# Is using Dulcolax weekly safe?



## aesthetic

Hi there, it's my first time posting in this forum. I'm a 17 year-old teenager who has been dealing with IBS-C since I was 14. Whenever I eat anything, my stomach begins to swell. Because of the demanding schedule my high school imposes, I am often very stressed and have trouble producing a BM; without a laxative, I have never produced a full BM. I began by using Exlax, then moved on to Milk of Magnesia, & as each laxative slowly lost its efficacy, I moved on to Dulcolax.

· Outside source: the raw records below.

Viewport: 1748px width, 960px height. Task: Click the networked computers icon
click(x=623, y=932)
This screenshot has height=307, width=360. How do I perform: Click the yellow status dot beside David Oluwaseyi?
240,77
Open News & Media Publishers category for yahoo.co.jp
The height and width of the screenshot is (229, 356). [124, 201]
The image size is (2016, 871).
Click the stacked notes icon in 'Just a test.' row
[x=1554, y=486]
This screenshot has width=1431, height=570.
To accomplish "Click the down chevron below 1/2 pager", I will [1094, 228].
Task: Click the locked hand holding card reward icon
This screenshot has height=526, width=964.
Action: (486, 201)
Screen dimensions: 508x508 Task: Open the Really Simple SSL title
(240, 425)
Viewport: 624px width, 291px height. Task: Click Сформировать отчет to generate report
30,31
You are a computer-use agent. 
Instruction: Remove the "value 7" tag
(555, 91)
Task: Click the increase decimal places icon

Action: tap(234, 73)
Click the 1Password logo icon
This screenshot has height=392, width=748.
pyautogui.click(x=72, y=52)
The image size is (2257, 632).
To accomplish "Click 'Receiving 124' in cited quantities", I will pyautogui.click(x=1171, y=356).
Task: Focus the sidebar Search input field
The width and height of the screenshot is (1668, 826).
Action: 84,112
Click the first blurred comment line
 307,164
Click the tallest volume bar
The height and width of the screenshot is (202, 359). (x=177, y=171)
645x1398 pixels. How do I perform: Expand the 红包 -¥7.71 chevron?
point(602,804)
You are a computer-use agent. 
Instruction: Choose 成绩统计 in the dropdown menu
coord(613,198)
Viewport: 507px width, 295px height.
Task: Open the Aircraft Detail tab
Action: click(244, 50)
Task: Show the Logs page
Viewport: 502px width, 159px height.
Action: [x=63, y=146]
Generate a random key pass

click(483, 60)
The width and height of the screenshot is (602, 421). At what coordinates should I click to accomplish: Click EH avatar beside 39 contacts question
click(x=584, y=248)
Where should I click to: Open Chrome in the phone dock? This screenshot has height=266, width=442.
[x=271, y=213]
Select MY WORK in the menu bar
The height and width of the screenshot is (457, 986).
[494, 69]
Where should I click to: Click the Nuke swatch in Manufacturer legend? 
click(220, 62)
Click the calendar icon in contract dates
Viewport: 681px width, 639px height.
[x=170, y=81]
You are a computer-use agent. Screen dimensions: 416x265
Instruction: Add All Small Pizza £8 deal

I understand that it is dangerous to abuse laxatives; what defines laxative abuse? I use two tabs together each week. I asked my doctor about using Dulcolax once a week & she said it was fine, although I would be interested in second opinions from fellow sufferers of IBS.


----------



## Kathleen M.

Most of the "it causes by itself the colon to get lazy" is old information that was never fully verified about a laxative that is no longer on the market. The latest data on the current ones seem to indicate any change in how severe the constipation is comes from the natural course of that person's constipation issues.

Usually "laxative abuse" in how I hear it used is daily/near daily and in doses much higher than the package recommends. A lot of people who have an eating disorder where they purge with vast quantities of laxatives do seem to have long term constipation issues after they stop. How much is laxative and how much is the damage from the disordered eating is hard to say.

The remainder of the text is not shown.